When a man attempts a daring rescue of his sister, he entangles with a religious cult determined to maintain their way of life.

Apostle is mainly a horror movie in themes, the suspense and chilling visuals enhance the creep factor. For that reason, this film probably shouldn’t be your first foray into horror movies in October. This one is definitely made for veteran horror viewers in terms of suspense and action. 

7. The Haunting on Fraternity Row (2018)

A fraternity accidentally releases a demonic entity on the night of their biggest party of the year.

Alright. Hear me out. 

This film is surprisingly good. Not good in the sense of CGI, spooks, or plot, but somehow it still comes out on top. I don’t know whether the film is supposed to be intentionally funny, but there are plenty of moments that made me giggle while still having moments that made me jump.

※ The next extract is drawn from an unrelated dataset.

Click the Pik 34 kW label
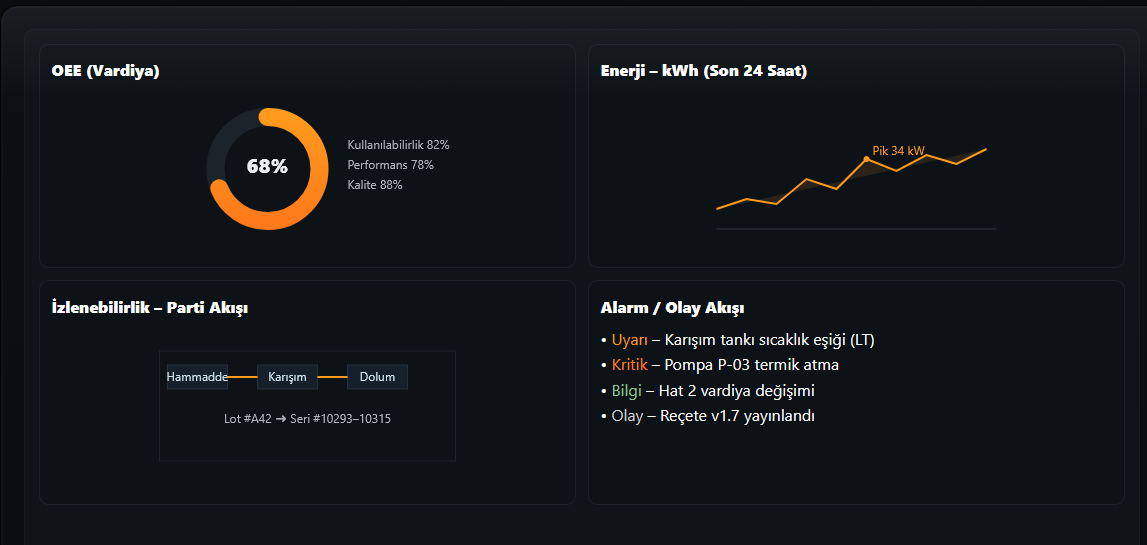This screenshot has height=545, width=1147. [898, 151]
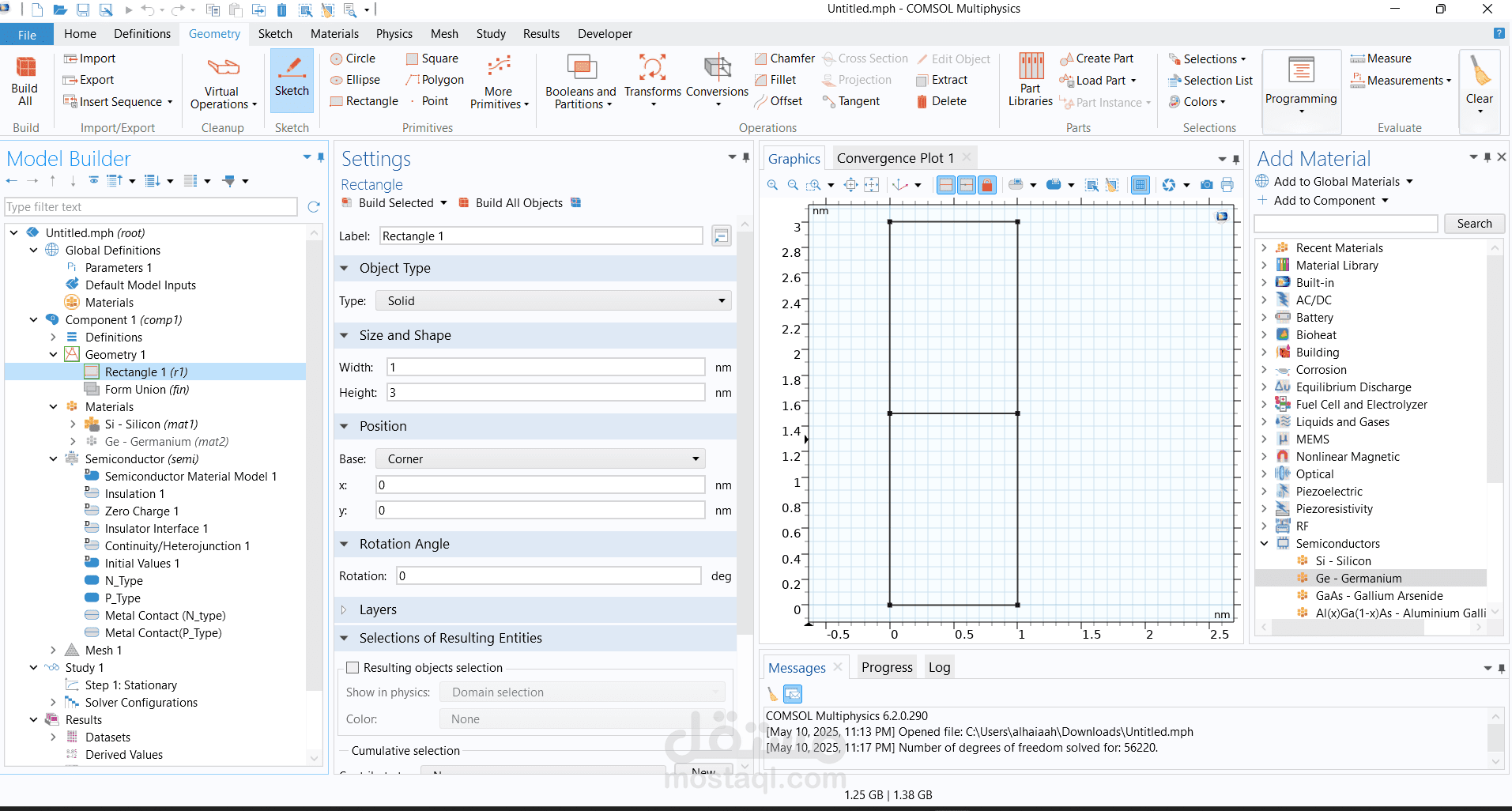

It moves between comedy and horror throughout the movie. I wouldn’t argue that it isn’t a good comedy film or a good horror film, but it succeeds when it’s all combined together in a fairly non-traditional way. 

Former Glee star Jacob Artist and many other familiar faces round out the cast. All the actors become their characters for the hour-and-49-minute runtime. 

The title probably turns away a lot of potential viewers, but they’re truly missing out.

8. 1922 (2017)

This Stephen King adaptation largely examines guilt and grief surrounding a traditional early 20th-century family: an unsatisfied wife itching for a life in the big city, a stubborn husband scared of change and a lovesick son yearning for more. 

One of the more forgotten Steven King adaptations on Netflix, 1922 offers a lot for everyone. It’s a great film for a mixed audience of horror fans and more traditional viewers. While the film relies on visuals, there’s a variety of other scare tactics from gore to ghosts. 

9. The Autopsy of Jane Doe (2016)

Father and son coroners experience chilling, paranormal events as they examine the body of a mysterious ‘Jane Doe’.

It took me quite a while to watch this film because the title card frightened me so much, but I finally did it. This paranormal thriller offers a lot in its 86 minute runtime. The Autopsy of Jane Doe opens as any traditional horror movie would. Director Andre Ovredal, in his first English language film, excellently depicts all the familiar tropes before slightly twisting this traditional narrative.

10. As Above, So Below (2014)

This film follows a team of amateur explores the infamous Paris Catacombs on their search for the Philosopher’s Stone, a mystical object that can grant eternal life. Naturally, wandering underneath the streets of Paris surrounded by six million skeletons leads to some paranormal consequences. 

As the only film to ever be granted to film in the catacombs by the French government, As Above, So Below has a lot to deliver and it largely does. The storyline is engaging and the actors live up to expectations. Each character has a backstory that slowly gets revealed one-by-one in the catacombs. 

There’s something here for everyone. For new viewers, it offers enough spooks and scares while it has plenty of hidden meanings and themes for more advanced watchers to pull apart.